[Collected data entries]
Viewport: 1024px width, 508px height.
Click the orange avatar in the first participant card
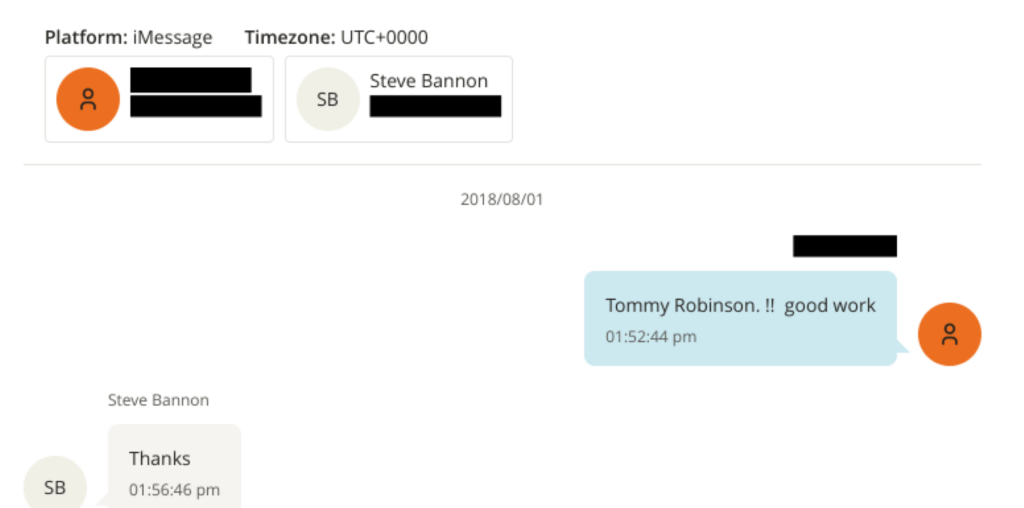coord(88,99)
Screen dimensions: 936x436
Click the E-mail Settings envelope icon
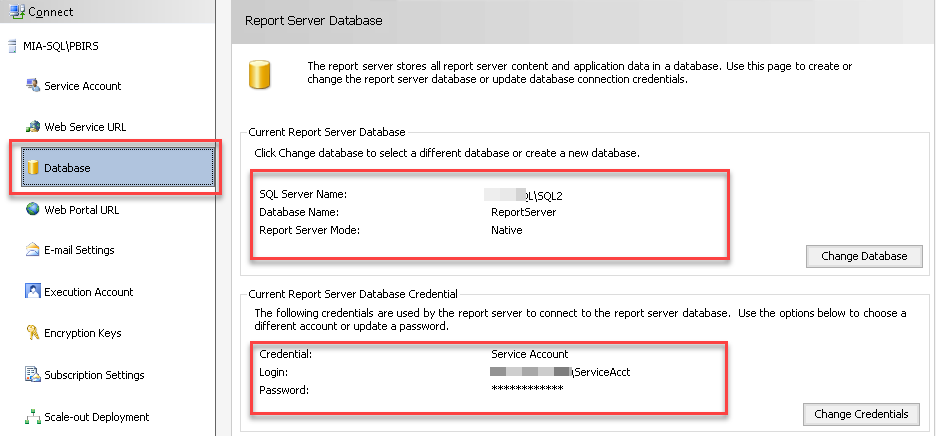[33, 250]
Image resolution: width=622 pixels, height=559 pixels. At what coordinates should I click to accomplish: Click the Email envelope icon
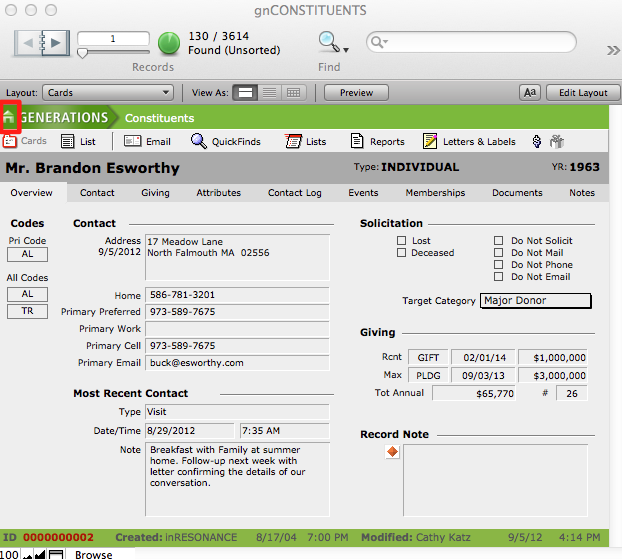(x=132, y=142)
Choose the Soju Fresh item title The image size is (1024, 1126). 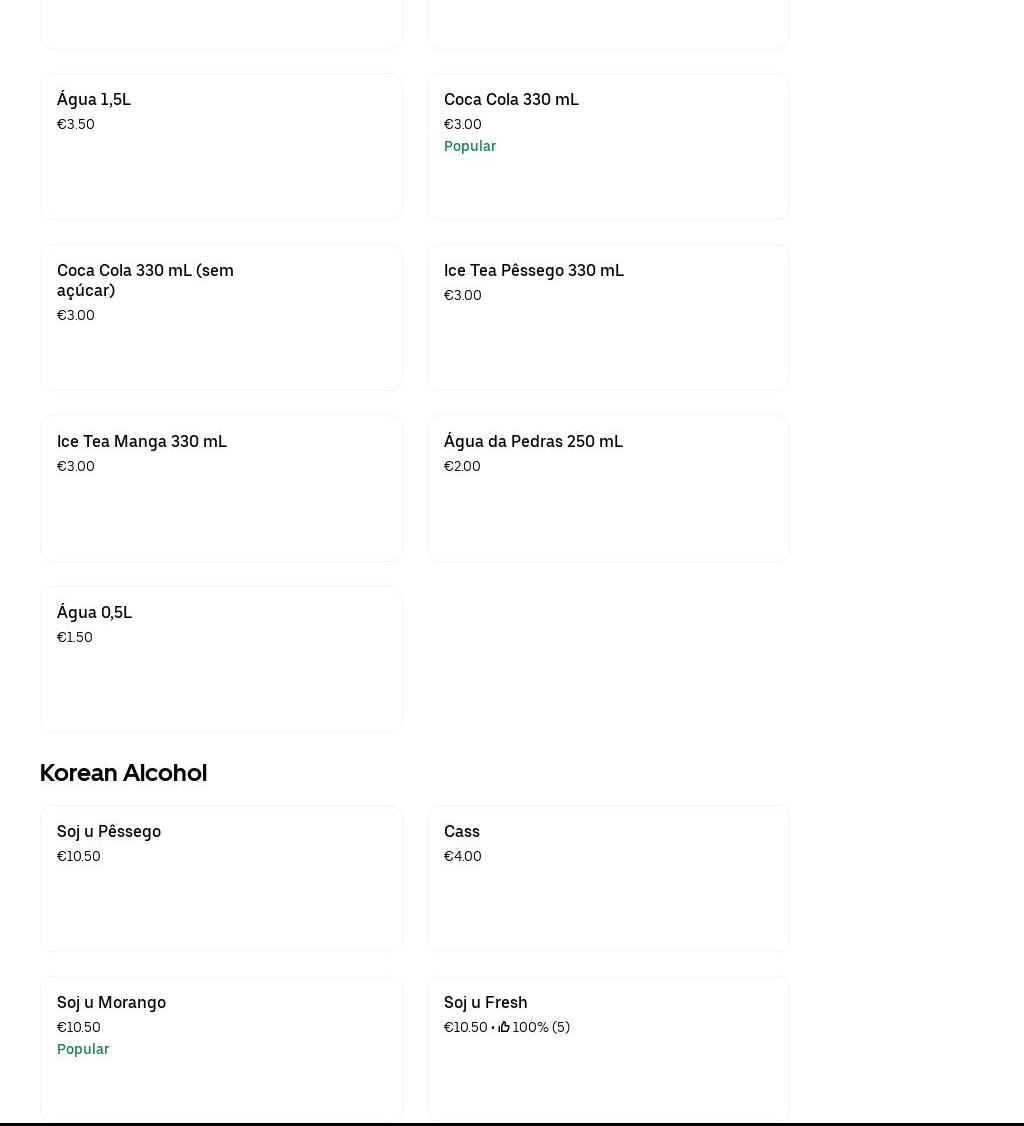[485, 1002]
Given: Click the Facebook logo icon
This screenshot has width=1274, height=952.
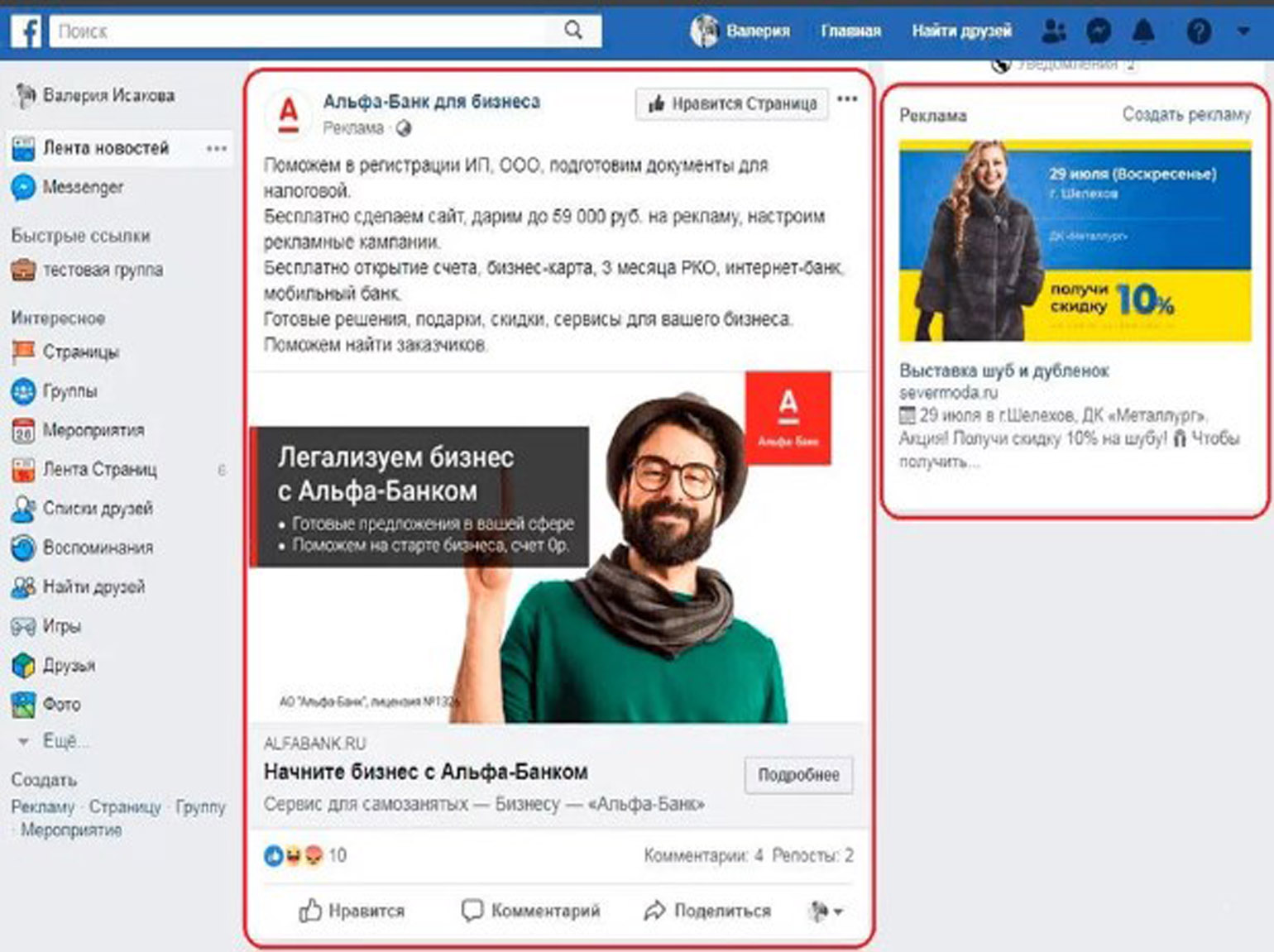Looking at the screenshot, I should point(26,31).
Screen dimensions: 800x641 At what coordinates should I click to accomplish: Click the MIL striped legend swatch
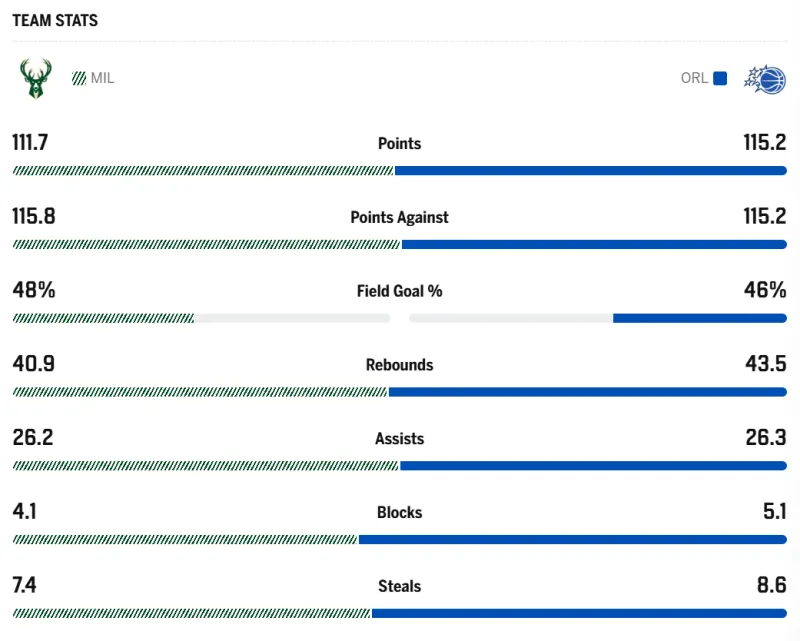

WORK INSTRUCTIONS – Whenever a line above includes the string "dimensions", copy it.

ANSWER SECTION –
Screen dimensions: 936x436
Screen dimensions: 800x641 At what coordinates should I click to accomplish: Click the MIL striped legend swatch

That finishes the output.